--- PROVIDED DATA ---

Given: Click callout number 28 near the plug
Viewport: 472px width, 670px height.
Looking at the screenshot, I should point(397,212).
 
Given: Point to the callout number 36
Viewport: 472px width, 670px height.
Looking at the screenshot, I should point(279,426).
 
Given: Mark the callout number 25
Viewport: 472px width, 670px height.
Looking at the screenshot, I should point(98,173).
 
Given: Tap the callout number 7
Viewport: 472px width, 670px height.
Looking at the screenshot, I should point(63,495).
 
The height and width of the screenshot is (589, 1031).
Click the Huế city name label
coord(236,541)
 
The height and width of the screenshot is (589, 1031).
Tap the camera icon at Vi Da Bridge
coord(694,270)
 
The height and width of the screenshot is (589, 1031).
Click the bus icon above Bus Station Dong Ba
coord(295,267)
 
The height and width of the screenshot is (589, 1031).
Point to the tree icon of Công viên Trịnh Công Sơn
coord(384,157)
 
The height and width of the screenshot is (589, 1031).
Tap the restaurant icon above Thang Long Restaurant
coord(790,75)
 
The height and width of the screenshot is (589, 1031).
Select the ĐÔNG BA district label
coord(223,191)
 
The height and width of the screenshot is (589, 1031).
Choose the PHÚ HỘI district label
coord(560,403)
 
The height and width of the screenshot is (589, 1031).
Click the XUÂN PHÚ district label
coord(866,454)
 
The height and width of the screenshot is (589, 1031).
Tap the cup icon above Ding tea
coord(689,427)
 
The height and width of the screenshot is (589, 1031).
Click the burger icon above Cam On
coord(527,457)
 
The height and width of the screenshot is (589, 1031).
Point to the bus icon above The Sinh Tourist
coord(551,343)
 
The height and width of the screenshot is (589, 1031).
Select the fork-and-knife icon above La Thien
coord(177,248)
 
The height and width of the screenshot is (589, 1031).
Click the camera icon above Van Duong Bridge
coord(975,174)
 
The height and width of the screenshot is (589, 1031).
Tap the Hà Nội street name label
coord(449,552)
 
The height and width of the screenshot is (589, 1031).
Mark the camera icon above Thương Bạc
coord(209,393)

---

### [WORK REQUIRED]
Pick out each line of the items above that contains the string "should" and copy it. Case counts.

### [ANSWER BELOW]
Looking at the screenshot, I should point(397,212).
Looking at the screenshot, I should point(279,426).
Looking at the screenshot, I should point(98,173).
Looking at the screenshot, I should point(63,495).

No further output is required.